By i.h. on the deriviation of $e_1$, $\gamma(e_1)\in\mathcal{E}[[bool]]$, which can be expanded to $\forall e_1'.\gamma(e_1)\mapsto^*e_1'\wedge irred(e_1')\Rightarrow e_1'\in\mathcal{V}[[bool]]$. By cononical forms, $e_1'$ is either true or false.

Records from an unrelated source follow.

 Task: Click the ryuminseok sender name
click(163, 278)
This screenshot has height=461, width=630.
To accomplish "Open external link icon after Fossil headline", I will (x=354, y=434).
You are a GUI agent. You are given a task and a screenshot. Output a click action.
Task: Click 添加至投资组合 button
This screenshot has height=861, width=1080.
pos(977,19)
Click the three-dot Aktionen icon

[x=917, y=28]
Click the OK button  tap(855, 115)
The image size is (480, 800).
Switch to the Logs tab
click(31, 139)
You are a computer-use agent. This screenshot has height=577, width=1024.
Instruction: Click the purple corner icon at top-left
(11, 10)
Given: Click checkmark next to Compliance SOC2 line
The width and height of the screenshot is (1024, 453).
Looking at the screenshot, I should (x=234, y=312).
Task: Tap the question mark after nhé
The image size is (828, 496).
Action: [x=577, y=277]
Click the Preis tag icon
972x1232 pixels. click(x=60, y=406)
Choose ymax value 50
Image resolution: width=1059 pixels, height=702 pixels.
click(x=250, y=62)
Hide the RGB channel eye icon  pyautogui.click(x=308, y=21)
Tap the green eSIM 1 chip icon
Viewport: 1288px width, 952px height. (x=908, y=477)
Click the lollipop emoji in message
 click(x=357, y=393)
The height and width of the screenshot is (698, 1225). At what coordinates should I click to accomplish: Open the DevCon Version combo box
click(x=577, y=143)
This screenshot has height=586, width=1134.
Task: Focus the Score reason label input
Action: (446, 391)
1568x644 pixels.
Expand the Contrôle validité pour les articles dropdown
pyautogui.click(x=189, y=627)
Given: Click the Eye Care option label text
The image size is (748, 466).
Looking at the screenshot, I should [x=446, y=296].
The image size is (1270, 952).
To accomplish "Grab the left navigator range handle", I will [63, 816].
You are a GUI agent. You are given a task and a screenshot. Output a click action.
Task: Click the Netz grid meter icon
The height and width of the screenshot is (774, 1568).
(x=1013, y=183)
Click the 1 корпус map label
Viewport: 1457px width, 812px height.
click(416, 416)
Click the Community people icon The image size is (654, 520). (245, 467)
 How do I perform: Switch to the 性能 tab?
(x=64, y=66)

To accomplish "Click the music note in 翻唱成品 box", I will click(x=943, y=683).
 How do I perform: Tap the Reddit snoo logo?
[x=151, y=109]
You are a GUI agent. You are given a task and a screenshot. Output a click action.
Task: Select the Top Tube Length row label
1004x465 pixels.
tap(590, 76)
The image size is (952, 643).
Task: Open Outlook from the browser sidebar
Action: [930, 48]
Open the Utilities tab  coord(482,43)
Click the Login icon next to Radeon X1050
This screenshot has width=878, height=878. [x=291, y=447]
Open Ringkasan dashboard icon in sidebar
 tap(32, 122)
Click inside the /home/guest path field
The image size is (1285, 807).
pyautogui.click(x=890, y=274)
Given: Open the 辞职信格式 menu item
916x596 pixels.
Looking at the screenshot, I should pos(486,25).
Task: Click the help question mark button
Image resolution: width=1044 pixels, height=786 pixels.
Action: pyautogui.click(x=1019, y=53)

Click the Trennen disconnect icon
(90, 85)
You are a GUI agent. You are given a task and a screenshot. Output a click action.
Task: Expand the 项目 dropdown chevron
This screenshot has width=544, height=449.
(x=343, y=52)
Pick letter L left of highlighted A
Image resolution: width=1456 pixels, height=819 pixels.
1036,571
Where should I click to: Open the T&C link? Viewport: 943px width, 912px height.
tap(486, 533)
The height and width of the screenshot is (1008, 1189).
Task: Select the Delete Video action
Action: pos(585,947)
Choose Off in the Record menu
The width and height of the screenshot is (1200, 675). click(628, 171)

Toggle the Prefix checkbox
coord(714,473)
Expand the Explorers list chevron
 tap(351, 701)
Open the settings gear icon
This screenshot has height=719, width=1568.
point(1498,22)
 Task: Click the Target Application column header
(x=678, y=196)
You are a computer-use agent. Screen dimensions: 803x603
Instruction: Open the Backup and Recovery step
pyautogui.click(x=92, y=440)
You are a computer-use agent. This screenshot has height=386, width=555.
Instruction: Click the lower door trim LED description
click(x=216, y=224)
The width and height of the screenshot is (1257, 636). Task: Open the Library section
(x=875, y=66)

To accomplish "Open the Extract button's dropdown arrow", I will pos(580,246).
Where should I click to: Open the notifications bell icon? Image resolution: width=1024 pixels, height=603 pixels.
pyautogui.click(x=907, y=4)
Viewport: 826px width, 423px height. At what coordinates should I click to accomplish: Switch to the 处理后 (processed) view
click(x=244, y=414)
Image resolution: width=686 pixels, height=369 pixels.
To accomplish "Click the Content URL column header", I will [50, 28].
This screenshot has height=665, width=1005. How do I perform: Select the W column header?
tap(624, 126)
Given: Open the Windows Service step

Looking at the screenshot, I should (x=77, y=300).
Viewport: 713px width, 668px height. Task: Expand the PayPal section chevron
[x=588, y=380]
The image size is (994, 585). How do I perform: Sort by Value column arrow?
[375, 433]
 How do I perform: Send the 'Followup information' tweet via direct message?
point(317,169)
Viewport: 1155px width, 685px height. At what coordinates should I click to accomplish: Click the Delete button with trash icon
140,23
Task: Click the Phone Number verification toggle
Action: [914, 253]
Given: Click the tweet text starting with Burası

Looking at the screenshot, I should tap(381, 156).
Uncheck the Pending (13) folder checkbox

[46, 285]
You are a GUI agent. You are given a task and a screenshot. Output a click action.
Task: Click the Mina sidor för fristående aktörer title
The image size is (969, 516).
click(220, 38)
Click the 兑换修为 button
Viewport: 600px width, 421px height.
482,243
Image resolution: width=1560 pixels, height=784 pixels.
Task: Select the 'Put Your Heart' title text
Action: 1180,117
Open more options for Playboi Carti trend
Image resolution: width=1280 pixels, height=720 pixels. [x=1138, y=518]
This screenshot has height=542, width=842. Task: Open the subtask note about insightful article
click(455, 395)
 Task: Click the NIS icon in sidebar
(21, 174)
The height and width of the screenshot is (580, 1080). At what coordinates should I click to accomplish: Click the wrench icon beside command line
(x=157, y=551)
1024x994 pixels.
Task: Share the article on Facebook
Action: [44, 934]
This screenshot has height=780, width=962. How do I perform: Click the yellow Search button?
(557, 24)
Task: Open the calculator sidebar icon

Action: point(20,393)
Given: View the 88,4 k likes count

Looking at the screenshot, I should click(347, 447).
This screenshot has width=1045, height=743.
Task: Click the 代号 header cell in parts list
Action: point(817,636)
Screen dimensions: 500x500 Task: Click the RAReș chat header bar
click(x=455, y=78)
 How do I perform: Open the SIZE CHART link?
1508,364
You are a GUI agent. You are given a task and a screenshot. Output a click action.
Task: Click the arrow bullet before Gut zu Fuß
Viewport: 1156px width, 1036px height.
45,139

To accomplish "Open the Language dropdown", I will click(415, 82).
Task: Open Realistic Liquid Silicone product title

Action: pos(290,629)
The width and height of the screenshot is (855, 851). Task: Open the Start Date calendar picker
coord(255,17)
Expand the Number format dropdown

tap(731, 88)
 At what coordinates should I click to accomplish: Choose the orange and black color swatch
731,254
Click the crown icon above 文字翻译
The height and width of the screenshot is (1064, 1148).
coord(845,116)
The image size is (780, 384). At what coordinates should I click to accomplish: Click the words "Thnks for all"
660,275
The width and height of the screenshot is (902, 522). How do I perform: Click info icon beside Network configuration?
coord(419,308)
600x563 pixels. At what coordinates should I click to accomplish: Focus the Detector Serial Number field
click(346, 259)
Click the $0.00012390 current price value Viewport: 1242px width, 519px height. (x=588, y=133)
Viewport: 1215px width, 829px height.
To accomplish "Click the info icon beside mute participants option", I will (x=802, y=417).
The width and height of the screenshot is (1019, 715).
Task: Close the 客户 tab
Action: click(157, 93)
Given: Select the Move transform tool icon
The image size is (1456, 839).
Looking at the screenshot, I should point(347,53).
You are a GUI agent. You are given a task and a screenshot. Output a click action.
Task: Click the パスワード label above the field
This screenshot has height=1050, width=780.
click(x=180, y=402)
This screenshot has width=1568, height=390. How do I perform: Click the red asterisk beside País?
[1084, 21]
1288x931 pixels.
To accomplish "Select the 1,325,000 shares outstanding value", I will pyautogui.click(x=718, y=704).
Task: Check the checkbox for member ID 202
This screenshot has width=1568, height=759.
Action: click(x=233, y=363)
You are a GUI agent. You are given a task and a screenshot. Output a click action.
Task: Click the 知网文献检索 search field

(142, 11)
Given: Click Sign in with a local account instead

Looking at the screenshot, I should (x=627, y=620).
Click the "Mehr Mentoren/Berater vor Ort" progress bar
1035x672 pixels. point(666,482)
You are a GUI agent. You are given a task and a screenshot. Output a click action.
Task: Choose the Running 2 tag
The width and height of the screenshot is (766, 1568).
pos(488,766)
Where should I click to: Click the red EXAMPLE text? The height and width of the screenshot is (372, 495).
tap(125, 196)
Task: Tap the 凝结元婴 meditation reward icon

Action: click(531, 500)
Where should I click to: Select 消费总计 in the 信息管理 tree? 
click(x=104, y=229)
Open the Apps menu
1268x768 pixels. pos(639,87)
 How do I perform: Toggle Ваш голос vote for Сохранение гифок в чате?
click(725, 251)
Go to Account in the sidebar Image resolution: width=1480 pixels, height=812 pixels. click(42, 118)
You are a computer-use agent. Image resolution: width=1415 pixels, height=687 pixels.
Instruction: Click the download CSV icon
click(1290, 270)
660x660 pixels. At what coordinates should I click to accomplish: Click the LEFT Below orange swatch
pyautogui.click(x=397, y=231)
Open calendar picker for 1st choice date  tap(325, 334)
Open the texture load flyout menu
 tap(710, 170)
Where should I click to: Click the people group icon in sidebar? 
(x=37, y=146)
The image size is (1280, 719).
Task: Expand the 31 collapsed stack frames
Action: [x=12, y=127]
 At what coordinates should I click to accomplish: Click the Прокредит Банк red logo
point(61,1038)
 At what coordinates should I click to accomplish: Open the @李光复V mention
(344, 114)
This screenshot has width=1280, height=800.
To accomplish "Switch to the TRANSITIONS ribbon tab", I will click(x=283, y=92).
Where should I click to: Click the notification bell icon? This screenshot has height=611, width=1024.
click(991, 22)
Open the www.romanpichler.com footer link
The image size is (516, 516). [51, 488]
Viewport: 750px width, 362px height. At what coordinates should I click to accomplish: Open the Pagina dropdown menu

Case 1. If $e_1'$ is true, then $\text{if }\gamma(e_1)\text{ then }\gamma(e_2)\text{ else }\gamma(e_3)\mapsto^* \gamma(e_2)$. By i.h. on derivation of $e_2$, $\gamma(e_2)\in\mathcal{E}[[A]]$, which can be expanded to $\forall e_2'.\gamma(e_2)\mapsto^*e_2'\wedge irred(e_2')\Rightarrow e_2'\in\mathcal{V}[[A]]$. Then by transitivity of the operational semantic, we have $\forall e_2'.\text{if }\gamma(e_1)\text{ then }\gamma(e_2)\text{ else }\gamma(e_3)\mapsto^* e_2'\wedge irred(e_2')$ $\Rightarrow e_2'\in\mathcal{V}[[A]]$, which is exactly what we want.
Case 2. If $e_1'$ is false. Similar to Case 1.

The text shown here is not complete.